A group led by Dr Shoukhrat Mitalipov of the Oregon Health and Science University in Portland published a study in Nature last year describing how they used CRISPR/Cas9 genome editing to repair a genetic variant in human embryos responsible for a heart condition (see BioNews 911 and 912).
But their results were challenged soon after, with other researchers suggesting that the findings of the Nature paper did not prove a 'repair' of a faulty gene, but rather the absence of a disease-causing mutation (see BioNews 916).
Three-quarters of the resulting embryos did not have the faulty gene – without editing, around half would be expected to be disease-free.

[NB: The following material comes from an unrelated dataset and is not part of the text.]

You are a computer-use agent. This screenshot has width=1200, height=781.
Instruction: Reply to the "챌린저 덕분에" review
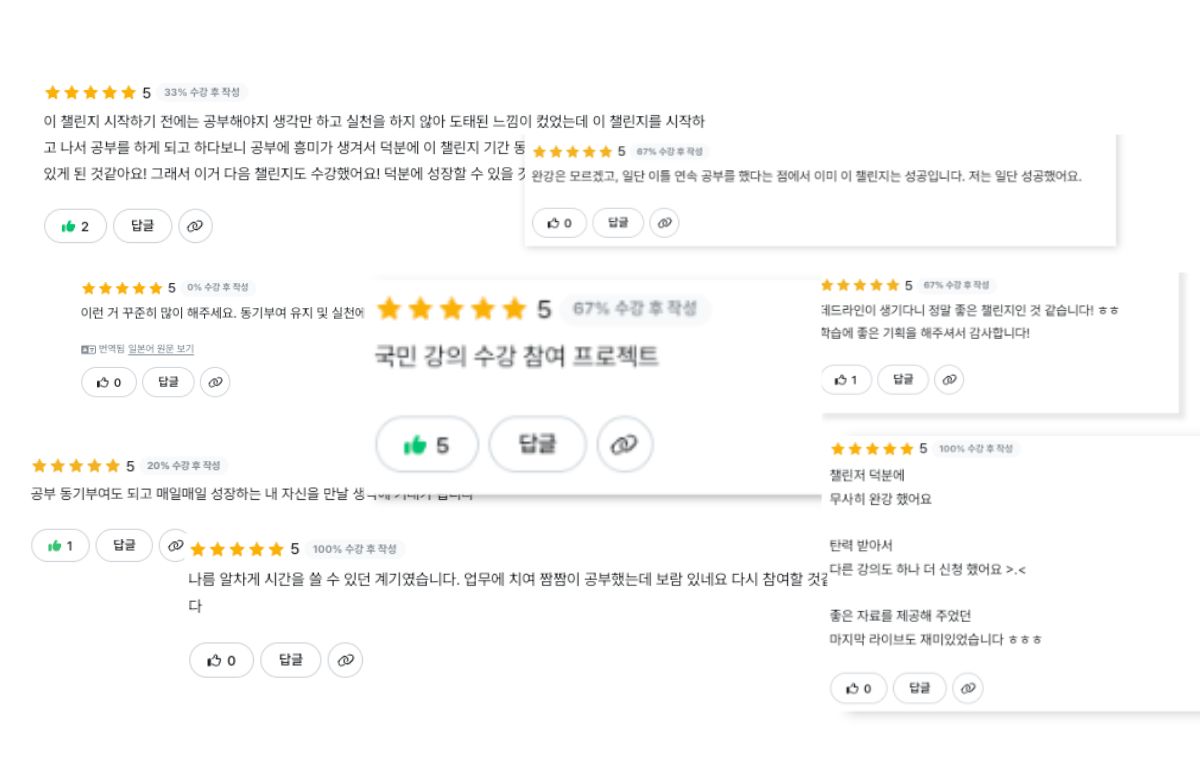coord(919,688)
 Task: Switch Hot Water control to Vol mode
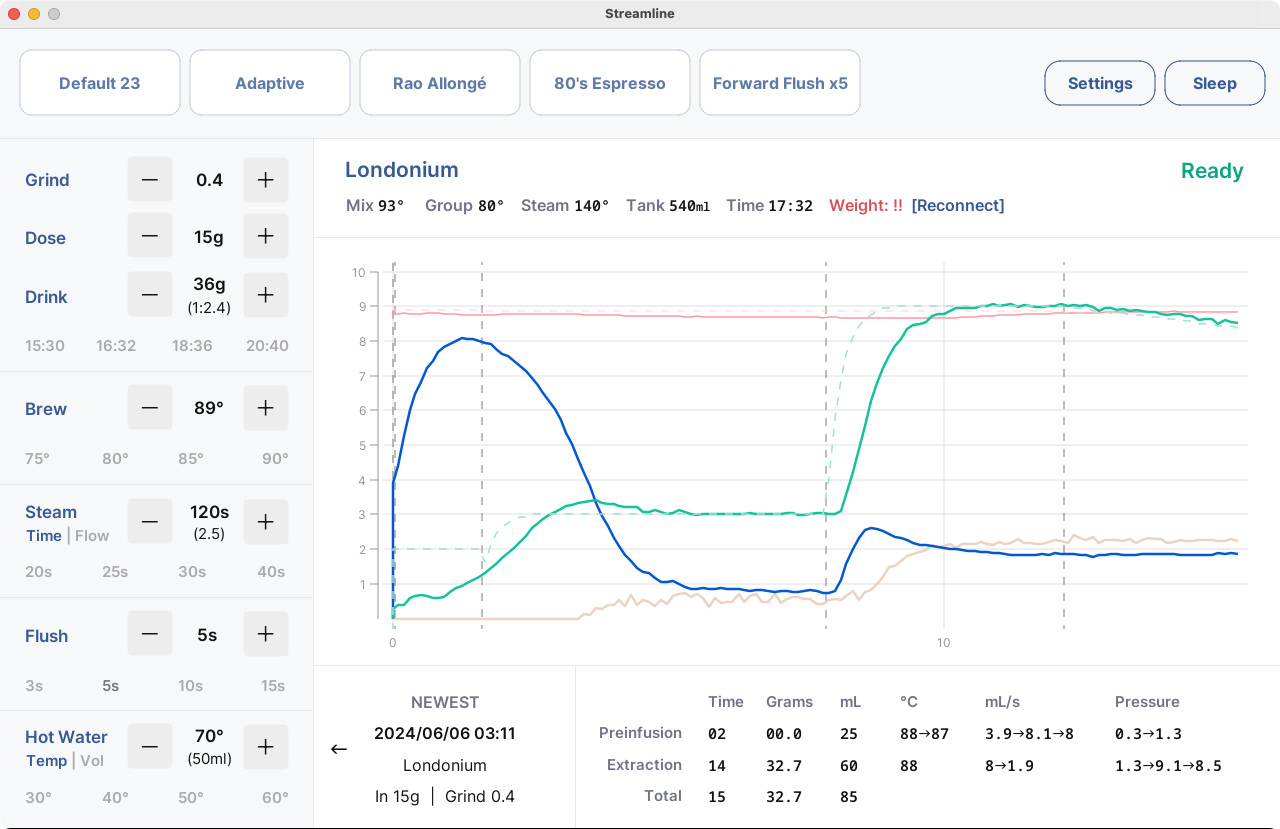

Crucially, however, the disease gene appeared to have been fixed in an unexpected way. The paper reported a discovery regarding the cells' intrinsic repair mechanism: instead of the paternal gene being repaired with healthy template DNA delivered to the cell, the team said the findings suggested the faulty paternal allele was repaired using the copy from the mother's genome, contributed by the egg. This would represent a previously unknown DNA repair mechanism.
It is this conclusion that has been the source of intense debate – which Dr Mitalipov says he welcomes. He and his team have now published new data in Nature backing their original findings. Key criticism also comes in the form of two letters published together in the recent issue of Nature.
The first, from scientists including Dr Maria Jasin at the Memorial Sloan Kettering Cancer Centre in New York City and Dr Dieter Egli at the Columbia University, was the critique that originally sparked debate when it was published last year on preprint server bioRxiv.
It challenges the idea of the mother's gene being used as a template on the grounds that the maternal and paternal genomes are physically separated in the early embryo. In their view this should isolate them from one another, preventing the maternal genome being available as a repair template.
'We think there are other explanations,' they said in the letter. The signatories' own work suggests that large deletions of DNA can occur in CRISPR genome editing, and they think this might have caused Dr Mitalipov's team to misinterpret the results.
But Dr Mitalipov and his colleagues remain confident, writing in their own paper in Nature: 'The additional retesting of the samples confirmed our original conclusion that this repair occurred as we described.'
They also refuted the criticisms with a reanalysis of the DNA of the edited embryos using different techniques, which they say proves their original conclusion, citing research from the Massachusetts Institute of Technology that suggests the same repair mechanism occurs in mice.
'Independent replication of our work provides additional evidence that our discovery may lead to the prevention of inherited disease,' Dr Mitalipov said.